What does Mark Twain Talk About?
Overview
This webpage details the work that I did as part
of my midterm for the Hacking the Humanities course
at Carleton in Fall Term of 2022. For the project, I analyzed
a dataset containing speeches given by Mark Twain. I performed
textual analysis on this data to extrapolate some of the topics
that Mark Twain talks about in his speeches. The following
sections detail more about the outcomes and process involved.
Sources
For this project, I used a dataset containing speeches of Mark Twain. While I got this dataset from
a folder shared by the class, the data actually came from Project Gutenberg. A link to the original
data on the Project Gutenberg website can be found
here
Process
Once I obtained the data, I began some preliminary exploration of it
using Voyant Tools. By using Voyant Tools, I could get a sense of some
of the most frequently used words amongst all of Mark Twain's speeches.

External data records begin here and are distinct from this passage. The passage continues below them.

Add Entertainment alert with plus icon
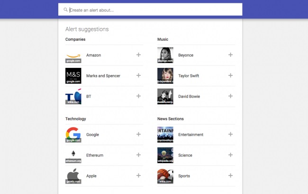This screenshot has height=194, width=308. click(x=230, y=134)
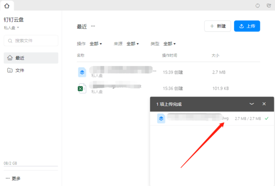Click the green upload complete checkmark
The image size is (275, 186).
(x=266, y=118)
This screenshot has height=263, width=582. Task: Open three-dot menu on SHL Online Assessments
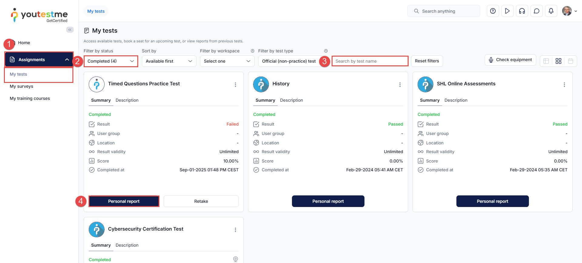564,85
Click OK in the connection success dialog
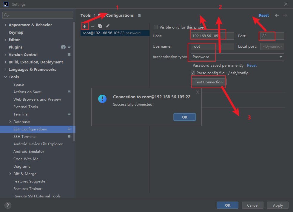The image size is (293, 212). pos(184,117)
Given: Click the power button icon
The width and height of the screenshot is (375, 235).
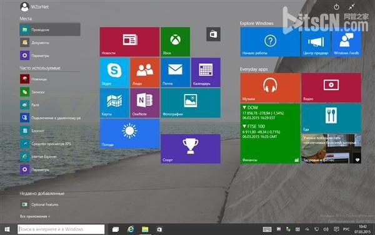Looking at the screenshot, I should coord(336,7).
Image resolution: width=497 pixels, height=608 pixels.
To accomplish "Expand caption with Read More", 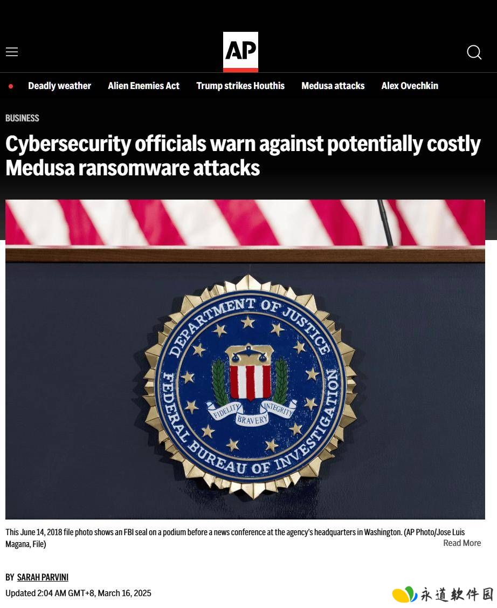I will (x=462, y=543).
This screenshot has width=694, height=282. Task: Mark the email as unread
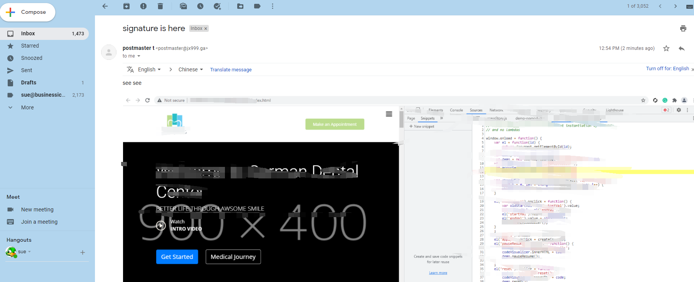pyautogui.click(x=183, y=6)
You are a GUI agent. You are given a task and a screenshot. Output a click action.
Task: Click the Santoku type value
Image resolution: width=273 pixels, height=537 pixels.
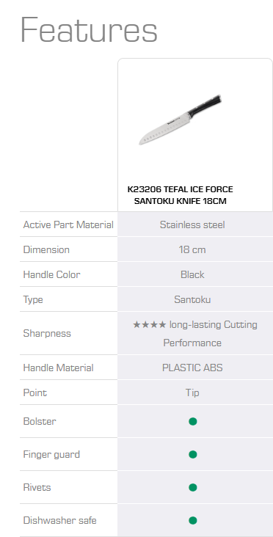(x=192, y=299)
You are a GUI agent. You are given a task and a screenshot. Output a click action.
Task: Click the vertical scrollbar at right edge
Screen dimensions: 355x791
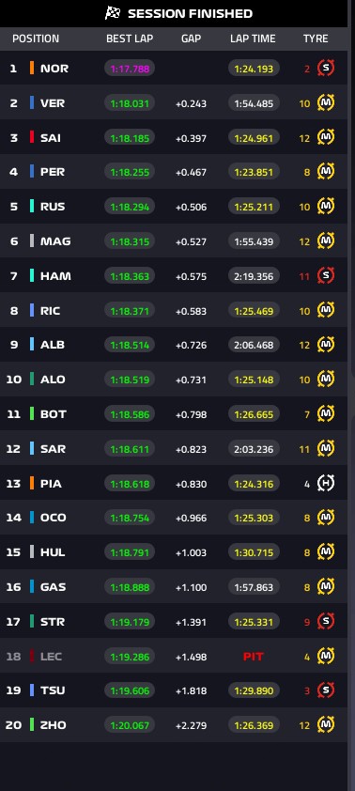[x=351, y=396]
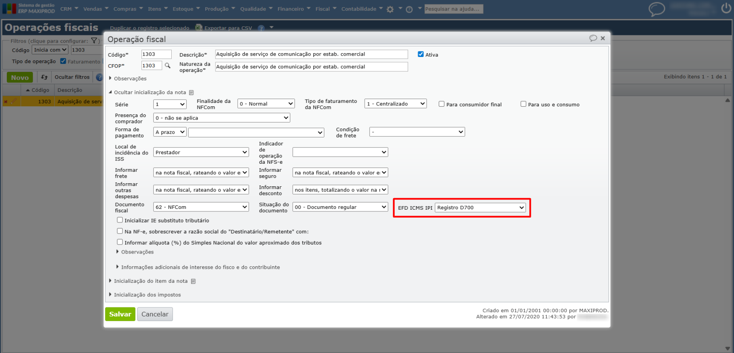Image resolution: width=734 pixels, height=353 pixels.
Task: Open the chat bubble icon at top right
Action: pos(657,9)
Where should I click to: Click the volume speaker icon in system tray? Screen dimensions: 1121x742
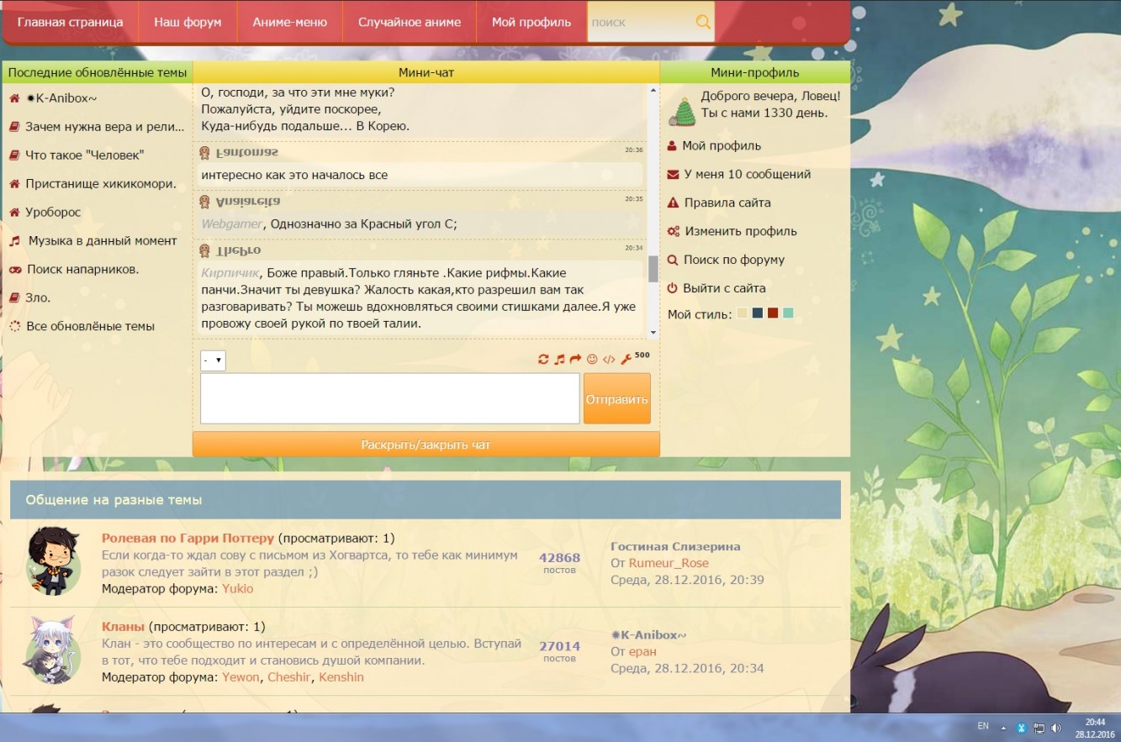pyautogui.click(x=1056, y=728)
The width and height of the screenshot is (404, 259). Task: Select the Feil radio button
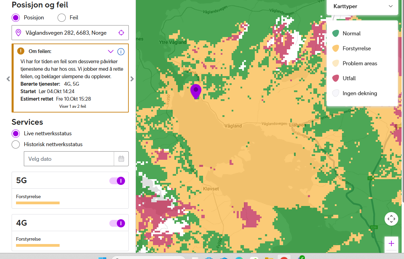tap(62, 18)
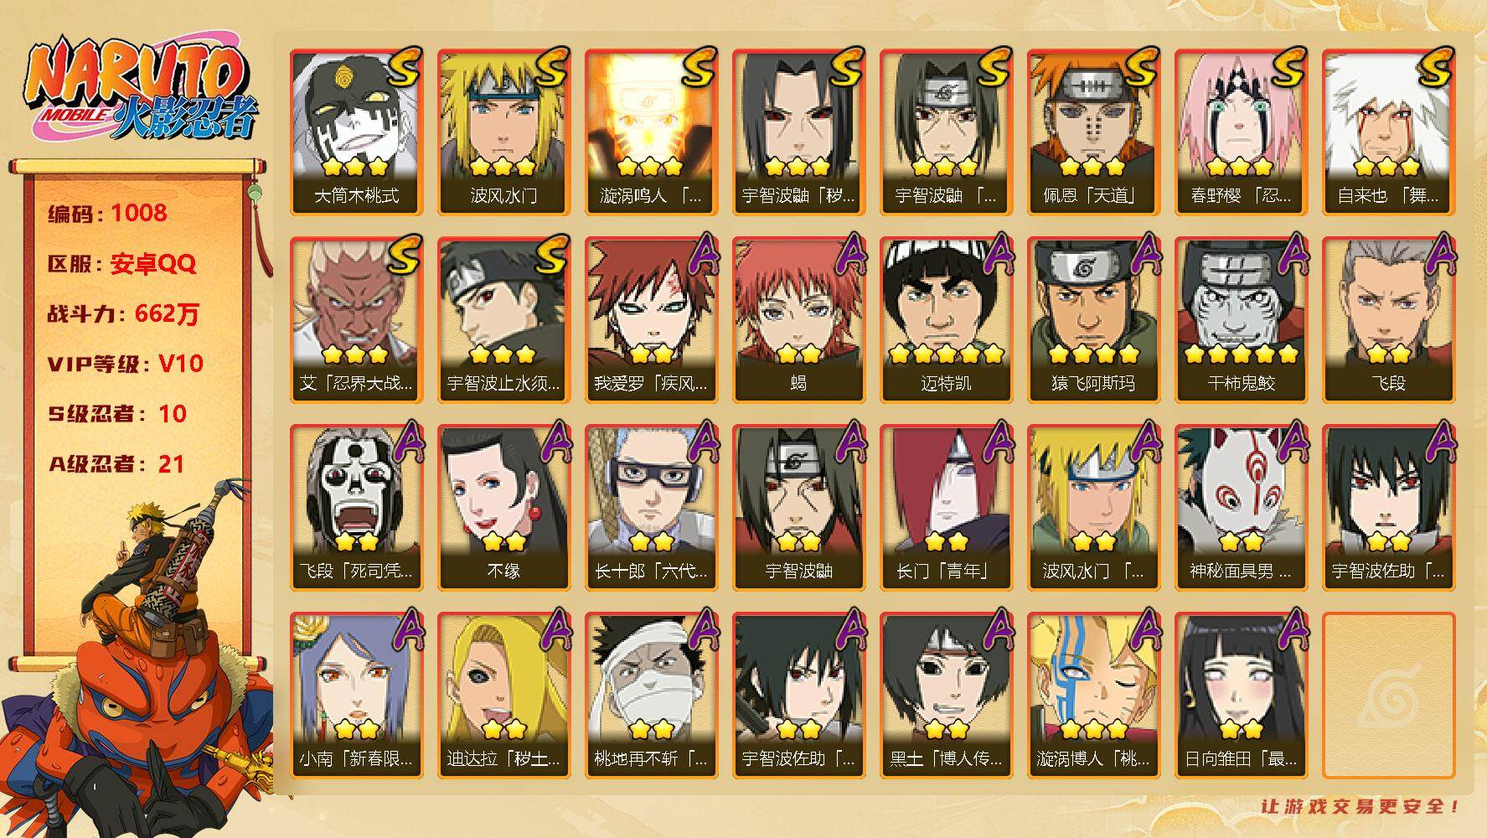Pick the 蝎 A-rank card
The width and height of the screenshot is (1487, 838).
(798, 319)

Voyant Tools has the added benefit of automatically detecting stopwords
for you (e.g. 'the', 'and', 'that', 'a'). An embedding of Voyant Tools output is
attached below:
However, I wasn't content with how effective Voyant was in figuring out the topics that
Mark Twain would talk about in his speeches. I also felt that I need to dive deeper into
the process of data cleaning to get better results. As such, I moved towards Python and
Natural Language Understanding techniques. In this case, emphasizing topic modeling
using a technique called Latent Dirichlet Allocation (LDA). There are many explanations
of LDA on the web, and many resources that show how it can be done in Python (all of which I used
as LDA is quite novel to me as well). In particular, I found this resource useful
for understanding LDA and this resource useful for learning how to implement
it using Python code.
I had to do a lot of preprocessing before I could use the data with LDA models and get somewhat coherent topics.
This preprocessing involved a lot of things within the field of natural language processing (NLP) such as tokenization,
lemmatization, and other more familiar things like removing stopwords. After cleaning the data, I used a Python library called
gensim to do the topic modeling. Here is a picture of some of the results I got from doing this topic modeling. Specifically,
what the results show is 4 potential abstract topics from the text, and it is our job to place labels on these abstract topics.
Further discussion of these results and other images depicting the process and outcomes can be found upon clicking the 'Images' tab.
Presentation
In regards to the presentation of my project (which is exactly what is seen on this website),
I decided to built a site completely from scratch using HTML and CSS. Doing so allows me a
lot of flexibility with what I can do and I found it to be a great excercise of my competency
in web technologies.
Significance
Using topic modeling on the speeches of Mark Twain, I was able to better understand the topics that
Mark Twain would talk about in his speeches. Specific topics I converged upon were 'speech-related', 'business',
'contemporary america', 'and 'nationalism'.